Sweet is the flavor of the Spleen time of year, including this month of August. In July, I discussed the herb, jujube date, which is sweet but not the sweet flavor most of us think of as in sugar or candy. So what about a true sweet-sweet herb such as a fruit? (Yes, fruits can be used as medicine, as can all foods.) Watermelon becomes available this time of year and so is a perfect food to use as medicine now. Interestingly, all parts of watermelon may be used medicinally – fruit, seed, rind, and frost.


Let’s start with the watermelon fruit itself, the sweet-sweet so many people crave. Watermelon can be incredibly satisfying on hot summer days. Indeed, it has a cold energy and so cools the body down. The Chinese call it the “natural” White Tiger Decoction, which is an exceedingly cold formula used for high fevers. Watermelon fruit generates fluids with symptoms of strong thirst, dry heaves, irritability, fever, dark, scanty urination, jaundice, and hepatitis.

Because watermelon is so good at cooling the body down, eating watermelon, or drinking watermelon juice, at other times of the year is not a good idea, unless you live in an exceedingly hot climate. Neither is eating or drinking watermelon at any time of year if you feel cold or have signs of coldness (see avoid below).

If we eat according to a food’s natural season, watermelon ripens in late summer. This is the perfect time of year to enjoy watermelon as it cools you down when its most needed. Heat begins to accumulate in the body by the end of summer after months of heat building up inside. Cooling this heat is preferred now so it doesn’t become trapped when the weather cools, making it turn into internal latent heat that causes health problems.

Watermelon Fruit, Rind, Fresh Juice
Xi gua
Also named: Citrulli Fructus

Citrullus lanatus, C. vulgaris, formerly known as: Cucurbita sativus

Family: Cucurbitaceae

Energy and flavors: Cold, sweet
Organs and channels affected: Heart, Stomach, Bladder
Chemical constituents: Citrulline, betaine, arginine, lycopene, phytofluene, Vitamin C, bromine, fructose, dextrose, sucrose, malic acid, phosphoric acid
Properties and actions: Diuretic, refrigerant; clears Summer Heat, drains Dampness, clears Damp-Heat
Caution: Digestive weakness

Avoid if you have feelings of coldness; copious, clear urination; white, copious or runny discharges; pale, frigid appearance; cold limbs; lassitude; fatigue; edema; loose stools or diarrhea; night-time urination; infertility; impotence; frigidity; or undigested food in the stools.

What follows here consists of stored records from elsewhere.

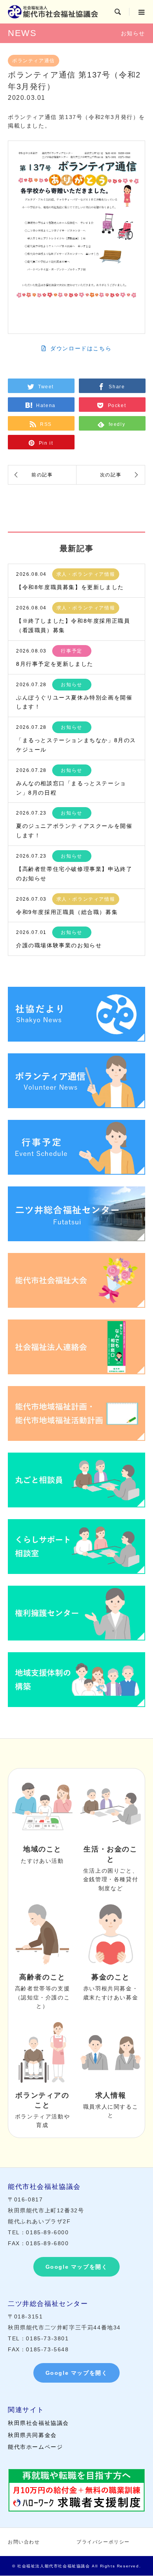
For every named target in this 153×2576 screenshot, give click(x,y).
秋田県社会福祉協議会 (38, 2423)
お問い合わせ (24, 2542)
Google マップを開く (77, 2267)
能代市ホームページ (35, 2447)
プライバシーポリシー (103, 2542)
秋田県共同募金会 (32, 2435)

Dosage and preparation: Fresh juice, 1 cup. Decoction, 15-30g.


Growing up in the Midwest, we always salted our watermelon, which makes it taste sweeter. Yet, salt causes water retention and watermelon is high in fluid. So how do we enjoy salted watermelon and not retain water? By using the seeds!

Watermelon seeds are actually diuretic, helping flush excess fluids from the body. You can eat a few seeds when you have your watermelon, but you can also use them separately as medicine. They drain fluid retention, treating edema and urinary inflammation.

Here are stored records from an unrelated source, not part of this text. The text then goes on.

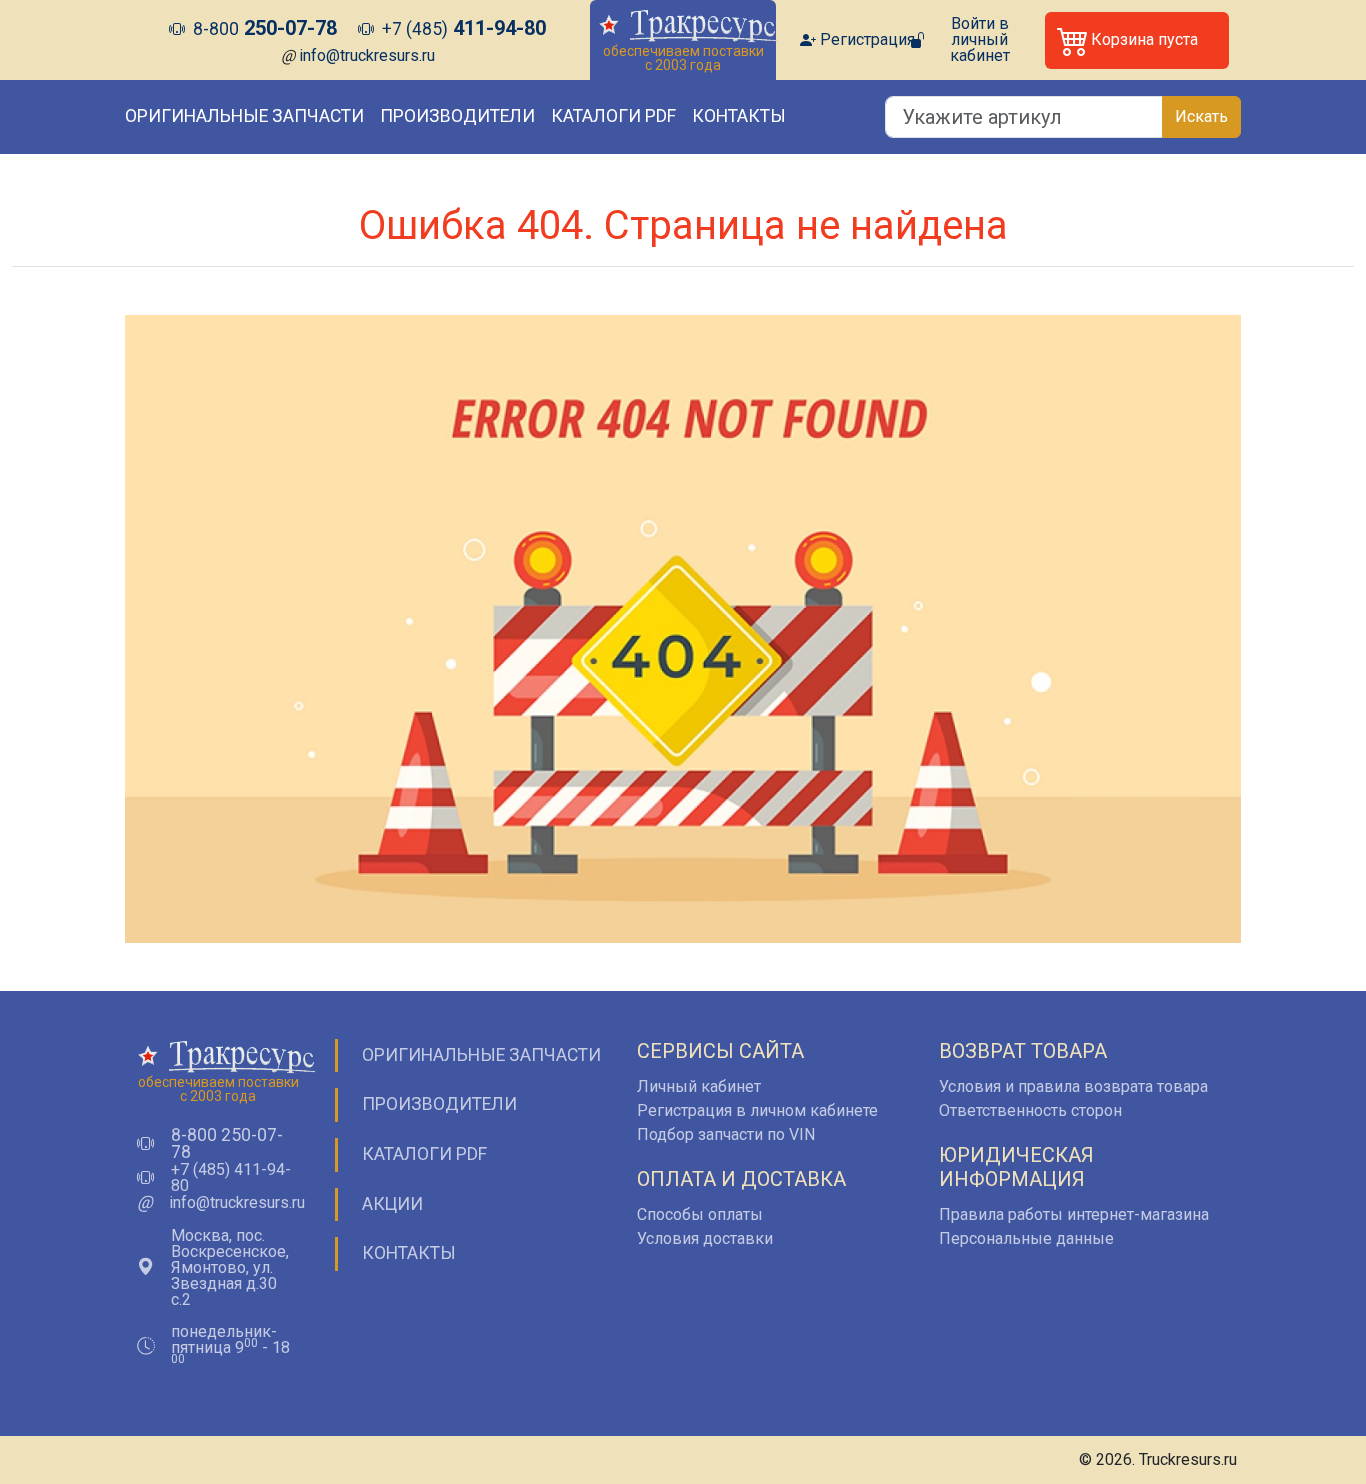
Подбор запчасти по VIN (726, 1134)
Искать (1201, 116)
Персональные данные (1026, 1238)
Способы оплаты (700, 1214)
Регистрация (867, 40)
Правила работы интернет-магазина (1074, 1214)
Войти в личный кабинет (980, 40)
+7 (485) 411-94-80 (231, 1178)
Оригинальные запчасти (244, 116)
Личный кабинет (699, 1086)
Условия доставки (705, 1238)
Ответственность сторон (1030, 1110)
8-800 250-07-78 (227, 1144)
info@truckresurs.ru (367, 55)
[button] (1137, 40)
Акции (392, 1204)
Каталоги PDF (613, 116)
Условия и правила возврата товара (1073, 1086)
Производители (457, 116)
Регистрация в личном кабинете (757, 1110)
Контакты (739, 116)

Watermelon Seed Citrullus lanatus, formerly known as: C. vulgaris

Also named: Citrulli Semen

Family: Cucurbitaceae

Energy and flavors: Neutral, bland
Organs and channels affected: Bladder, Stomach, Heart, Small Intestine
Chemical constituents: Not specifically identified; the fruit contains amino acid, cit- rulline, aminoacetic acid, lycopene, carotene, Vitamin C, bromine, fructose, dextrose, sucrose, malic acid, phosphoric acid
Properties and actions: Diuretic, refrigerant, sialagogue; drains Dampness Contraindications: None noted
Dosage and preparation: Decoction, 6-15g. Tincture (1:3 @65-70% ABV), 10-60 drops TID.


Watermelon rind is also used as medicine. It is not as cooling and is more diuretic than the fruit or seeds. Medicinally, it is used for jaundice with dark urine and edema from Summer Heat, a condition of heat accumulation in the body during the heat of summer. Its signs and symptoms include: headache, scanty-dark urination, dry lips, thirst, and an aversion to heat. The pulse is rapid while the tongue is red on the sides and tip.

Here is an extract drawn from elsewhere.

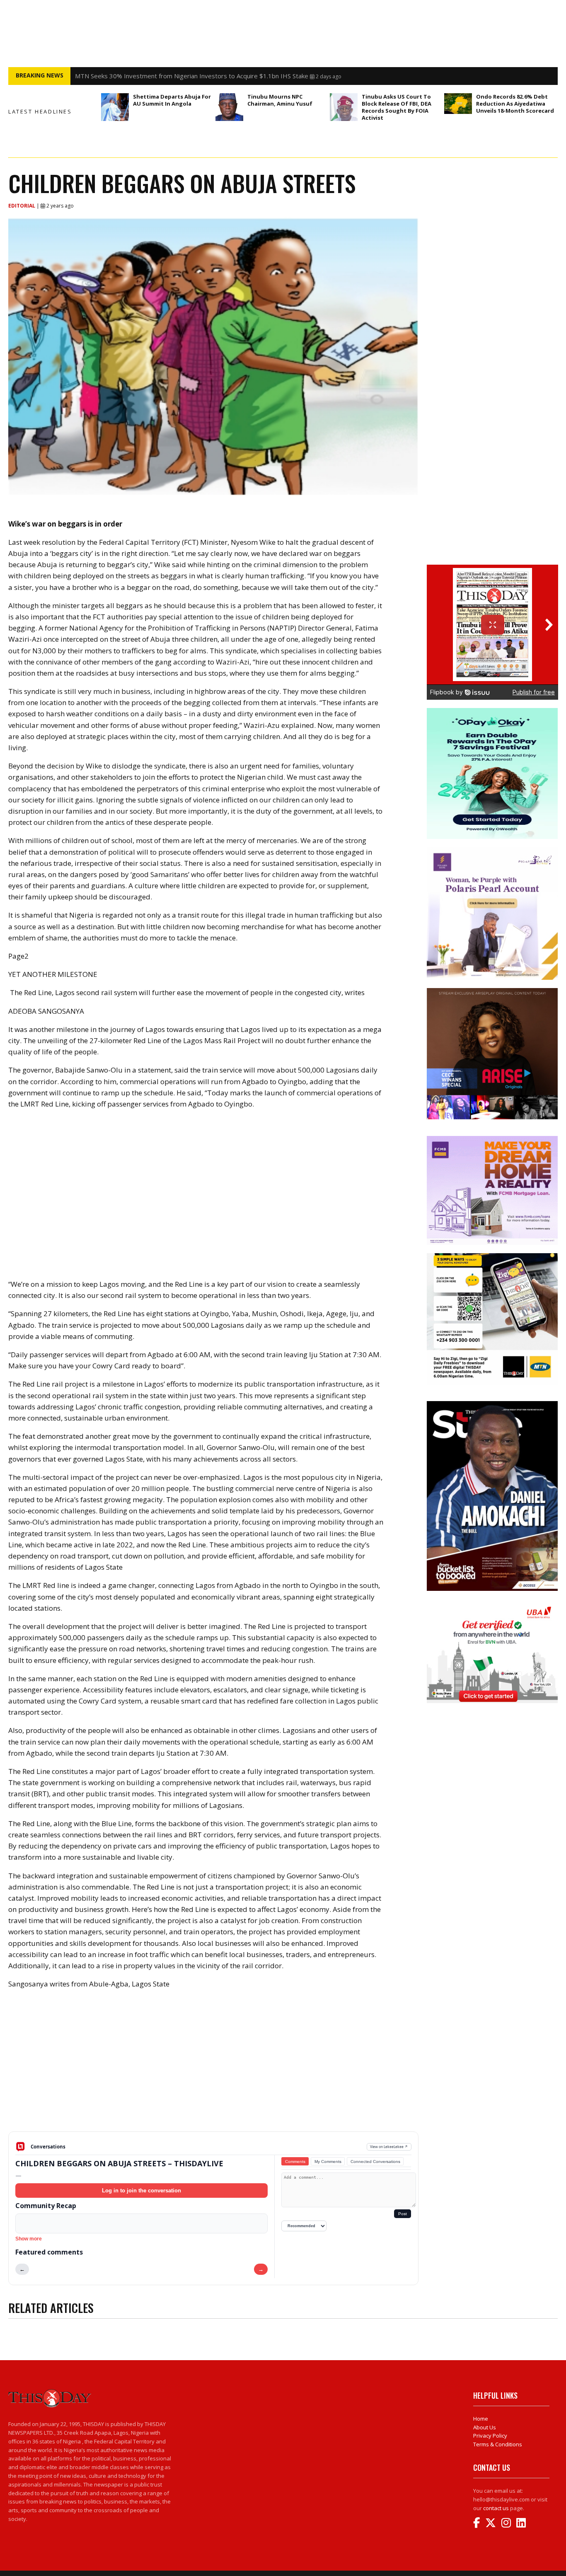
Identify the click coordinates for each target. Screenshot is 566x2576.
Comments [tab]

Watermelon frost is not known in the West but is widely found in patent packaged form as a Chinese medicine. It is sold as a cheap and effective topical treatment for red mouth sores, severe sore throat, canker sores, and ulcers. It has a very cold energy.

To make your own “Watermelon Frost,” wash a 6- to 7-pound watermelon and dry. Cut off the top near the pedicle and scoop out the watermelon. Fill the watermelon shell with 2.2 lbs. of Glauber’s salt. Put the top back on and set in a cool, well-ventilated place (if it’s too damp, the melon will rot). In a couple of days the “frost” grows on the outside of the watermelon. Scrape off and apply topically.